I've got a massive data-set filled with different columns of data. I have been trying to analyse certain aspects of this dataset using R (done most of it using Minitab and Excel but want to learn this way of doing it as well) and I was hoping to get some help here.
Here is a snippet of my data:
chimp
Who Activity Visitors Duration Visitor_Density X
1 Ch Stationary 0 14 High NA
2 Ch Stationary 20 18 High NA
3 Ch Interaction 0 2 High NA
4 Ch Stationary 30 6 High NA
5 Ch Interaction 30 1 High NA
6 Ch Display 30 10 High NA
7 Ch Interaction 0 6 High NA
8 Ch Stationary 0 5 High NA
9 Ch Stationary 20 20 High NA
10 Ch Stationary 30 13 High NA
I am trying to create a boxplot showing the differences in the means of the Duration spent on each Activity. So far my code looks like this:
chimp$Activity <- as.character(chimp$Activity)

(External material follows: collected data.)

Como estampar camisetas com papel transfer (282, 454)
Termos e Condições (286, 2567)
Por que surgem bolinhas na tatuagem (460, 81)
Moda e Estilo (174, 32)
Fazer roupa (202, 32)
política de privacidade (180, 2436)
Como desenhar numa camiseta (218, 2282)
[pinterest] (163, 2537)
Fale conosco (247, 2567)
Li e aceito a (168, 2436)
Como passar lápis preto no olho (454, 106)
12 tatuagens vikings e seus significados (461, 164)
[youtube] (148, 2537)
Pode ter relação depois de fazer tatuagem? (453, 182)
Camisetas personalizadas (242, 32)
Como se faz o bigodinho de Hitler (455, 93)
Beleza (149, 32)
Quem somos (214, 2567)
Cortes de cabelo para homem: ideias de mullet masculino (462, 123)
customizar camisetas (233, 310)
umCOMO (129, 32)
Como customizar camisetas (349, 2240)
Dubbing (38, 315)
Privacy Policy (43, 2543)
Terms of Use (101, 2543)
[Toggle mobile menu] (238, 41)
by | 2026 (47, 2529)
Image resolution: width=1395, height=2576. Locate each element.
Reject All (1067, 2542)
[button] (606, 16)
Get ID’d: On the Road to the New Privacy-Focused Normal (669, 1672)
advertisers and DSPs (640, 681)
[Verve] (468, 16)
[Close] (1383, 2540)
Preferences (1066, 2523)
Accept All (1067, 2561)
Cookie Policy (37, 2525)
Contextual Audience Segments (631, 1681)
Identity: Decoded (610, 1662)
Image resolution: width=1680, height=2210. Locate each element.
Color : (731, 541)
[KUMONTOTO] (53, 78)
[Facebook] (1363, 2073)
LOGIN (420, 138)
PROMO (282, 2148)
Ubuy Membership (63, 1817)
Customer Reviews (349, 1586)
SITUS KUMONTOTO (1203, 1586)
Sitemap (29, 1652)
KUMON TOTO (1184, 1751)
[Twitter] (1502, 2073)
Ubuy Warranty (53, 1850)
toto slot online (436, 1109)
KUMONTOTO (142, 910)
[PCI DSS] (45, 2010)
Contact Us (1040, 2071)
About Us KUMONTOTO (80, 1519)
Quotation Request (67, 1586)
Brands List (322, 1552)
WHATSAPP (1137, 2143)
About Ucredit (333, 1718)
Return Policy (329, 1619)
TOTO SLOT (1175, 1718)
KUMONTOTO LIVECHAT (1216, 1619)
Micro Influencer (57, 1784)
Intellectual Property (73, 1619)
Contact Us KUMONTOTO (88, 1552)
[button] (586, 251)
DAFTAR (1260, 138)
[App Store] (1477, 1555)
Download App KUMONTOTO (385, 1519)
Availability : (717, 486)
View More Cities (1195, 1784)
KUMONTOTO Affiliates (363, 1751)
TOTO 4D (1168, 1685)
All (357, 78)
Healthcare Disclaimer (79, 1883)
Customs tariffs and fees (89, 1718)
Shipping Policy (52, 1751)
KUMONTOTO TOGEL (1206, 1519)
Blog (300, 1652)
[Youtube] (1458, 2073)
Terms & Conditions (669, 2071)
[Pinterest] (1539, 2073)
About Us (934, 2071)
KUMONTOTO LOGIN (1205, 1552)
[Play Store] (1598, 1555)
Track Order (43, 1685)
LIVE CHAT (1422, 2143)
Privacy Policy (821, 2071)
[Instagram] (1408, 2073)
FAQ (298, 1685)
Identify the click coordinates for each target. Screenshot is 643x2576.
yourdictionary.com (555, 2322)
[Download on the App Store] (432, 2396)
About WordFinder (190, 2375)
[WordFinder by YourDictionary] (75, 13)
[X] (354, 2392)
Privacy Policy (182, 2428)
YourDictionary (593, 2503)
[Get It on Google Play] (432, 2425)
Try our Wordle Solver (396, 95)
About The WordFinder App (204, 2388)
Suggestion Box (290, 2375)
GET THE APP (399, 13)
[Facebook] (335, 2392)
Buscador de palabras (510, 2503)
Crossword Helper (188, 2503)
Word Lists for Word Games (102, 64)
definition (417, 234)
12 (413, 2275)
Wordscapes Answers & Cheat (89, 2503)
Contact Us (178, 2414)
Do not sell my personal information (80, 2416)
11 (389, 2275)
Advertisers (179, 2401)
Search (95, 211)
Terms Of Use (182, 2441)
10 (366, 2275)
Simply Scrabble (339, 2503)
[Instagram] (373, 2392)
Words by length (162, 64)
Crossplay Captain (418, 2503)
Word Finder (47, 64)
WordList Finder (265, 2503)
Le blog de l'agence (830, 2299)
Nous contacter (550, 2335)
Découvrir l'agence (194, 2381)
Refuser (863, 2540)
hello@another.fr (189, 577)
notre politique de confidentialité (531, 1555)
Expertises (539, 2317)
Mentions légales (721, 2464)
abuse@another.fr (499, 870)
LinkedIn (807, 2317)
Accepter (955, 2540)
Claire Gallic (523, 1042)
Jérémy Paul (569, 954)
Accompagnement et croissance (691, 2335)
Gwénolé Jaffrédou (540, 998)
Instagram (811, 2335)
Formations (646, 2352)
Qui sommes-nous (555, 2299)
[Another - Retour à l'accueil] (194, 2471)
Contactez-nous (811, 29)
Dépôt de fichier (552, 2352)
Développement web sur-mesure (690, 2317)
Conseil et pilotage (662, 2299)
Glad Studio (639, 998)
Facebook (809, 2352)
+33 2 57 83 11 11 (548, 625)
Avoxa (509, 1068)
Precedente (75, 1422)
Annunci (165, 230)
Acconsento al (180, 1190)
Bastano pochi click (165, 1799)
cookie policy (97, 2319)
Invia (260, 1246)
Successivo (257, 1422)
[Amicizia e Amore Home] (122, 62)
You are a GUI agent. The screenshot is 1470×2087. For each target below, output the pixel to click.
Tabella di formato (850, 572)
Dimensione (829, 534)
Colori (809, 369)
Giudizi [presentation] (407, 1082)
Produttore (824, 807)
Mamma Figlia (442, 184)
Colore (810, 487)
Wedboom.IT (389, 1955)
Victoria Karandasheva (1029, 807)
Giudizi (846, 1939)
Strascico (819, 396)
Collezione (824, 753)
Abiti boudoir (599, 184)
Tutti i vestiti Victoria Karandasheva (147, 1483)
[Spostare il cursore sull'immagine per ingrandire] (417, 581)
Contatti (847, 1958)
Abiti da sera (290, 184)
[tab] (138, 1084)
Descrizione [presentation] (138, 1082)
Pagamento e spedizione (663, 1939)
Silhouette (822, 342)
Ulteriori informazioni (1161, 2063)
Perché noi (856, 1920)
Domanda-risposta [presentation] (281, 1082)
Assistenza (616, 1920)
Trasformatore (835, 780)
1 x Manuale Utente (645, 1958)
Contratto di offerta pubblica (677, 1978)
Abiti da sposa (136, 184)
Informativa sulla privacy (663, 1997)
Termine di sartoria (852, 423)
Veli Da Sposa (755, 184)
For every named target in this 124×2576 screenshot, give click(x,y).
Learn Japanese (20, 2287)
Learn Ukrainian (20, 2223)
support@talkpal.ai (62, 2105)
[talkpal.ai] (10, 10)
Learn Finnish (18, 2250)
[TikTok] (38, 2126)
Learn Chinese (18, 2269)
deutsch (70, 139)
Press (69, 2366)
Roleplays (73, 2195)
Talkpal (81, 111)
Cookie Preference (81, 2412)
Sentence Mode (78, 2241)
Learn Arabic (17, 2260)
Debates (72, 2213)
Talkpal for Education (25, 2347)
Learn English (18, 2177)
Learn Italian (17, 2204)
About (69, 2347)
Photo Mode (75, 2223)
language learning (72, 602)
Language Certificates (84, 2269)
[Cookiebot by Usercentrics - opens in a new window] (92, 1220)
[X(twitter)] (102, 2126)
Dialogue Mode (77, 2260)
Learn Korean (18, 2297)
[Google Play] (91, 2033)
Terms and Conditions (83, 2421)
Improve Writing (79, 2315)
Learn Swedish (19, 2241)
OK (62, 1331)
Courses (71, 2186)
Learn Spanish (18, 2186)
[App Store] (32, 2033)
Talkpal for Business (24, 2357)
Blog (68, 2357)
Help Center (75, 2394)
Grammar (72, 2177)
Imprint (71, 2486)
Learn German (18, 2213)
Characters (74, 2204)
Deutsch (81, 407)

chimp$Visitors <- as.numeric(chimp$Visitors)
chimp$Duration <- as.numeric(chimp$Duration)
boxplot(chimp, x= chimp$Activity, y = chimp$Duration, color = chimp$Visitor_Density)
However I keep getting an error "Error in x[floor(d)] + x[ceiling(d)] : non-numeric argument to binary operator"
I am extremely new to R and have been attempting this for a while, I'm assuming the problem is with how I am using the code for boxplotting or am I missing a package that the specific code works for? Additionally if anyone can help me grab the mean of the total duration for each activity without doing it individually by hand would be much appreciated:
(I got this by using the filter() option on the data to create two datasets with Visitor_Density of different levels. Again, excel can do this in about three mouseclicks so I am quite certain there is an easier way to do this but I don't know how..)
st.busy <- filter(AlltimespentBusy, AlltimespentBusy$Activity == "Stationary")
st.busy
st.quiet <- filter(AlltimespentQuiet, AlltimespentQuiet$Activity == "Stationary")
st.quiet
mean(st.busy$Duration)
# [1] 11.34448
mean(st.quiet$Duration)
# [1] 23.14706
Massive thanks from this R newbie!